I listen to all kinds of music and I don’t care about what people will think if they see I played a song by e.g. The Birthday Massacre, followed by a song by S Club 7, followed by a song by Kosheen, followed by a piece by Chopin. Why does it matter? I hate being labelled hardcore punk because of my sXe views. I hate being labelled emo because I do not find anything strange in expressing one’s feelings. I hate being labelled urban or grunge because of my clothes. I hate being labelled frigid just because I wouldn’t jump onto a random person who looks good and because I wouldn’t yell out loud that they’re do-able. I hate being labelled fangirl because fangirls are often obsessive empty-headed creatures with no life, not getting deeper into the meaning behind what they love. Labels are for kids, people having their second teenagerhood at wrong age and MySpace. I don’t believe in the most of the subcultures and movements that belong to some other period of time. Modern punks are often rich people. Modern hippies often don’t give a flying frog about saving the world. Modern Goths have nothing to do with original ones.

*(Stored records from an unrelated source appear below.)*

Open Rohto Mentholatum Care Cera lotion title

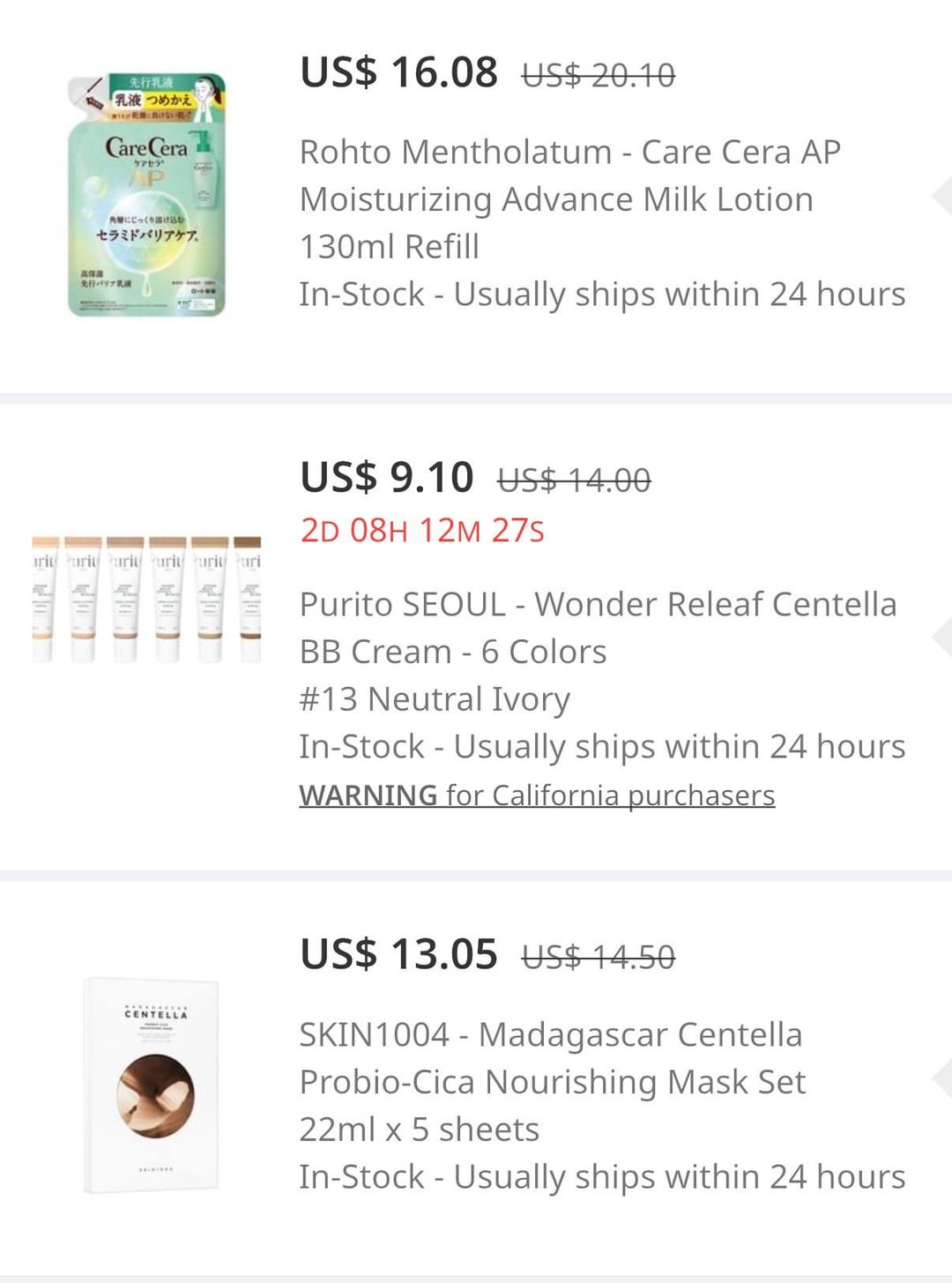[569, 199]
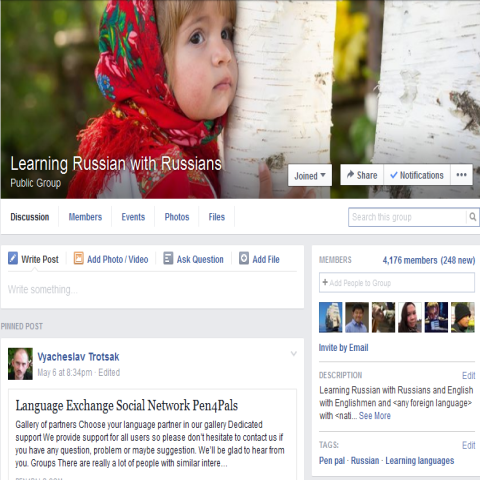Open the three-dots more options button
The image size is (480, 480).
461,175
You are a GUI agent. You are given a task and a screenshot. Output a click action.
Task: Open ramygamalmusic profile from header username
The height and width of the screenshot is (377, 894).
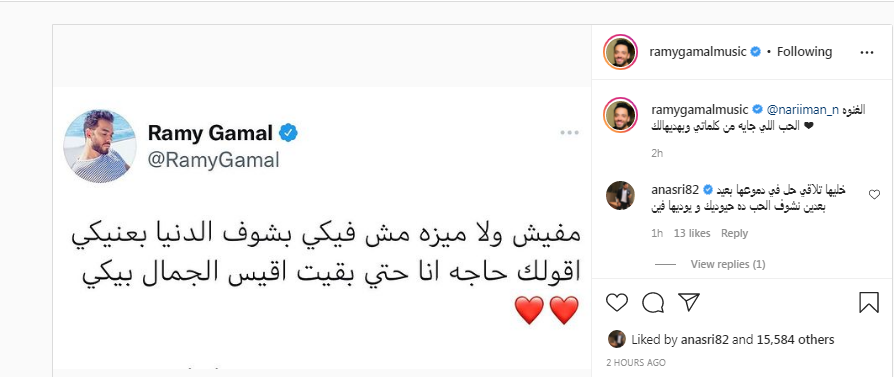click(x=698, y=52)
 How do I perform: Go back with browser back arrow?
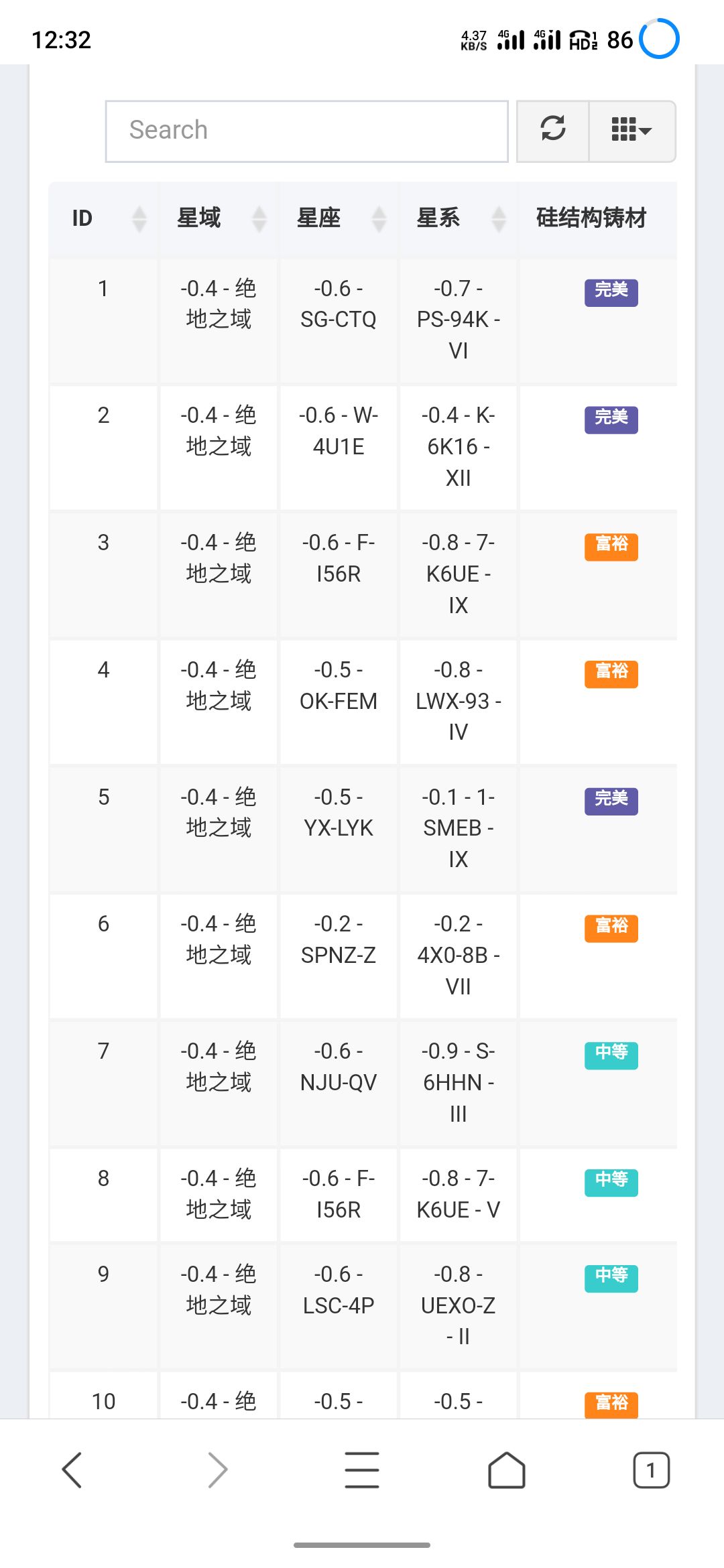[72, 1469]
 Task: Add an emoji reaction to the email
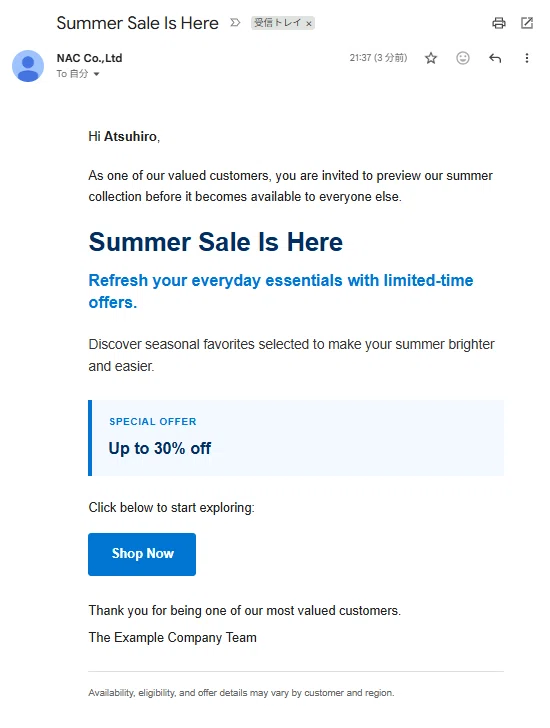click(463, 58)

One of my best friends ever was a tree, a lombardy poplar with a gender, first and last name - Milan Jablanović. I named him that way when I was eight and for years, he was the non-human entity I was running to with problems, the one I’d whisper a nice word or two, the one I’d share my first morning Pepsi Max with. In May 2005, Milan was simply not there anymore one day when I woke up. I cried on the tree’s remainings for months and it’s one of the things I will never forgive to the neighbourhod, nor I’m intending to. Milan was the inspiration, he was everything.
I believe in horoscope.
I can’t sing well and I doubt I could ever play an instruments.
I like long baths. In Lush things, of course.
I’m obsessed with Pepsi Max.
I can’t leave home without an iPod, digital camera, a notebook and a pen.
I love cycling. I invested pretty much in a decent bicycle.
I don’t wear makeup, I don’t style my hair, I didn’t pierce or tattoo anything.
I speak Serbian/Croatian/Bosnian/Montenegrin, English, Italian, Russian, some German and ancient Latin. I would love to learn Hungarian, French, Spanish, Portugese, Greek and Catalan.
My room is full of books, things I’ve written, drawings, cartoons, collages, various other projects and my hard drives hold a bunch of website designs and templates, thousands of digital photos and poetry & novels I typed out.
So, that would be a bit about me…if you really want to know more, here are a couple of links.
My personal website and blog (est. 2001)
My DeviantArt page (est. 2003)
My MySpace (est. 2004)
My Last.fm (est. 2006)
My FlickR (est. 2006)
Oh yes, the thing everyone asked about:
I have seen John play three times, with RHCP: twice in Vienna in 2006 and on Green Fest in Inđija in 2007. I have not been to a solo acoustic show yet, but it’s the one of the things I hope to witness.